◆ Data to process
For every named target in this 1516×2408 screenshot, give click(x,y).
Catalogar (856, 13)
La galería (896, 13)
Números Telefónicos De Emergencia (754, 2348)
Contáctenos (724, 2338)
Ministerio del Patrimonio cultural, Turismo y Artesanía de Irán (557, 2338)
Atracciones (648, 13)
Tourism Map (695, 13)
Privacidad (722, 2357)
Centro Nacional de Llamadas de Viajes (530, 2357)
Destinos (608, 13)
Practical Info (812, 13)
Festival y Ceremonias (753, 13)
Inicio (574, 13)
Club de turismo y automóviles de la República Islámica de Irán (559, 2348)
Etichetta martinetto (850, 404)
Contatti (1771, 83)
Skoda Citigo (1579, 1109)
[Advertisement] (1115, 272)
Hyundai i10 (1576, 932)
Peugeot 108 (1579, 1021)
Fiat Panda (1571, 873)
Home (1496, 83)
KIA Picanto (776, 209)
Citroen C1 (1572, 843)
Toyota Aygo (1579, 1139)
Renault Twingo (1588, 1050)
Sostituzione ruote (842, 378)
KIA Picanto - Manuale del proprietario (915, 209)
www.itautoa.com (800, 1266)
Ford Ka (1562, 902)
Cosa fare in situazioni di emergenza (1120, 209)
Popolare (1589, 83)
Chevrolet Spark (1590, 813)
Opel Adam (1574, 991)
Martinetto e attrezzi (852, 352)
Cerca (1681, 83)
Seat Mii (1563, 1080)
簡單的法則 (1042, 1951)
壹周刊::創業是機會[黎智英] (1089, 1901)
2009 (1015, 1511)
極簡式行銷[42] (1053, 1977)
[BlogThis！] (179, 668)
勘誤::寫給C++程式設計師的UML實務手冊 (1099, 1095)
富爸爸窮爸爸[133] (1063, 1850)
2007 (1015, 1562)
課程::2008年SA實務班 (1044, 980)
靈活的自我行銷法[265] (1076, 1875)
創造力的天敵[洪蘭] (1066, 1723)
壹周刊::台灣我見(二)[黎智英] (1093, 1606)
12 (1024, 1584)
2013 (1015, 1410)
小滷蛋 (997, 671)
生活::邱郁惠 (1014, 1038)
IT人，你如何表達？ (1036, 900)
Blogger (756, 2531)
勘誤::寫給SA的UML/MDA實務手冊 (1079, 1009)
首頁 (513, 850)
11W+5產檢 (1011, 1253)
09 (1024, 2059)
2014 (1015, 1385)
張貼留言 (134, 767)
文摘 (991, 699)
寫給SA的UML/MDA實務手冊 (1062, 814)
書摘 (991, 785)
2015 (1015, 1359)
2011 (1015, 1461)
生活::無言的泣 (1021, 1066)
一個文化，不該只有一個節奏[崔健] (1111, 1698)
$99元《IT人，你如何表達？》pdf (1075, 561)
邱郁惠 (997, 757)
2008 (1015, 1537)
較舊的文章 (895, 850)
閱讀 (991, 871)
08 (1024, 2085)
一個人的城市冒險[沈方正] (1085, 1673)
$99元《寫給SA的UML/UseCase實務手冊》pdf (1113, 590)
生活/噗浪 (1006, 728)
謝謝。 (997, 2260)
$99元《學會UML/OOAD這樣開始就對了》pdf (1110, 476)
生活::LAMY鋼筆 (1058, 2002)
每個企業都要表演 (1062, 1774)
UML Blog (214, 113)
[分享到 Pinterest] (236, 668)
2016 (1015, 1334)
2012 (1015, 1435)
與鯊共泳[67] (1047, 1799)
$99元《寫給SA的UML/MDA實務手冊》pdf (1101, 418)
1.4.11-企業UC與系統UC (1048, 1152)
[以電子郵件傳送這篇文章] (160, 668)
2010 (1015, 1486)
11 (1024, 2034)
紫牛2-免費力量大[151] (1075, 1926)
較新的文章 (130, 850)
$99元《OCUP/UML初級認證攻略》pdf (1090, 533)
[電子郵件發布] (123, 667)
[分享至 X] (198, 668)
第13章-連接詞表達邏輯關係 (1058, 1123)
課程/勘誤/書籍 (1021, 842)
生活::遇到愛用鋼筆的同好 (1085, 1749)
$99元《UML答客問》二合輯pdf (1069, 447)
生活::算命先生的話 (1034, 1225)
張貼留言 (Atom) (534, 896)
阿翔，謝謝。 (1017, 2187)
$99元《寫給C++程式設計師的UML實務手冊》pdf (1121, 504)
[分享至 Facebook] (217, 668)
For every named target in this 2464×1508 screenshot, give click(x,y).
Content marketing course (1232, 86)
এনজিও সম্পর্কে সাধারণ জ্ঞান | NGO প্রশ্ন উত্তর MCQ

◆ Problem requirements
Write out every record, exactly as written.

◆ Response to the exercise
For every named target in this 1516×2408 screenshot, give click(x,y).
Catalogar (856, 13)
La galería (896, 13)
Números Telefónicos De Emergencia (754, 2348)
Contáctenos (724, 2338)
Ministerio del Patrimonio cultural, Turismo y Artesanía de Irán (557, 2338)
Atracciones (648, 13)
Tourism Map (695, 13)
Privacidad (722, 2357)
Centro Nacional de Llamadas de Viajes (530, 2357)
Destinos (608, 13)
Practical Info (812, 13)
Festival y Ceremonias (753, 13)
Inicio (574, 13)
Club de turismo y automóviles de la República Islámica de Irán (559, 2348)
Etichetta martinetto (850, 404)
Contatti (1771, 83)
Skoda Citigo (1579, 1109)
[Advertisement] (1115, 272)
Hyundai i10 (1576, 932)
Peugeot 108 (1579, 1021)
Fiat Panda (1571, 873)
Home (1496, 83)
KIA Picanto (776, 209)
Citroen C1 (1572, 843)
Toyota Aygo (1579, 1139)
Renault Twingo (1588, 1050)
Sostituzione ruote (842, 378)
KIA Picanto - Manuale del proprietario (915, 209)
www.itautoa.com (800, 1266)
Ford Ka (1562, 902)
Cosa fare in situazioni di emergenza (1120, 209)
Popolare (1589, 83)
Chevrolet Spark (1590, 813)
Opel Adam (1574, 991)
Martinetto e attrezzi (852, 352)
Cerca (1681, 83)
Seat Mii (1563, 1080)
簡單的法則 (1042, 1951)
壹周刊::創業是機會[黎智英] (1089, 1901)
2009 (1015, 1511)
極簡式行銷[42] (1053, 1977)
[BlogThis！] (179, 668)
勘誤::寫給C++程式設計師的UML實務手冊 (1099, 1095)
富爸爸窮爸爸[133] (1063, 1850)
2007 (1015, 1562)
課程::2008年SA實務班 (1044, 980)
靈活的自我行銷法[265] (1076, 1875)
創造力的天敵[洪蘭] (1066, 1723)
壹周刊::台灣我見(二)[黎智英] (1093, 1606)
12 (1024, 1584)
2013 (1015, 1410)
小滷蛋 (997, 671)
生活::邱郁惠 (1014, 1038)
IT人，你如何表達？ (1036, 900)
Blogger (756, 2531)
勘誤::寫給SA的UML/MDA實務手冊 (1079, 1009)
首頁 (513, 850)
11W+5產檢 (1011, 1253)
09 (1024, 2059)
2014 (1015, 1385)
張貼留言 (134, 767)
文摘 (991, 699)
寫給SA的UML/MDA實務手冊 (1062, 814)
書摘 (991, 785)
2015 (1015, 1359)
2011 (1015, 1461)
生活::無言的泣 (1021, 1066)
一個文化，不該只有一個節奏[崔健] (1111, 1698)
$99元《IT人，你如何表達？》pdf (1075, 561)
邱郁惠 (997, 757)
2008 (1015, 1537)
較舊的文章 (895, 850)
閱讀 (991, 871)
08 (1024, 2085)
一個人的城市冒險[沈方正] (1085, 1673)
$99元《寫給SA的UML/UseCase實務手冊》pdf (1113, 590)
生活/噗浪 (1006, 728)
謝謝。 (997, 2260)
$99元《學會UML/OOAD這樣開始就對了》pdf (1110, 476)
生活::LAMY鋼筆 (1058, 2002)
每個企業都要表演 (1062, 1774)
UML Blog (214, 113)
[分享到 Pinterest] (236, 668)
2016 (1015, 1334)
2012 (1015, 1435)
與鯊共泳[67] (1047, 1799)
$99元《寫給SA的UML/MDA實務手冊》pdf (1101, 418)
1.4.11-企業UC與系統UC (1048, 1152)
[以電子郵件傳送這篇文章] (160, 668)
2010 (1015, 1486)
11 (1024, 2034)
紫牛2-免費力量大[151] (1075, 1926)
較新的文章 (130, 850)
$99元《OCUP/UML初級認證攻略》pdf (1090, 533)
[電子郵件發布] (123, 667)
[分享至 X] (198, 668)
第13章-連接詞表達邏輯關係 (1058, 1123)
課程/勘誤/書籍 (1021, 842)
生活::遇到愛用鋼筆的同好 (1085, 1749)
$99元《UML答客問》二合輯pdf (1069, 447)
生活::算命先生的話 (1034, 1225)
張貼留言 (Atom) (534, 896)
阿翔，謝謝。 (1017, 2187)
$99元《寫給C++程式設計師的UML實務手冊》pdf (1121, 504)
[分享至 Facebook] (217, 668)
For every named target in this 2464×1508 screenshot, give click(x,y).
Content marketing course (1232, 86)
এনজিও সম্পর্কে সাধারণ জ্ঞান | NGO প্রশ্ন উত্তর MCQ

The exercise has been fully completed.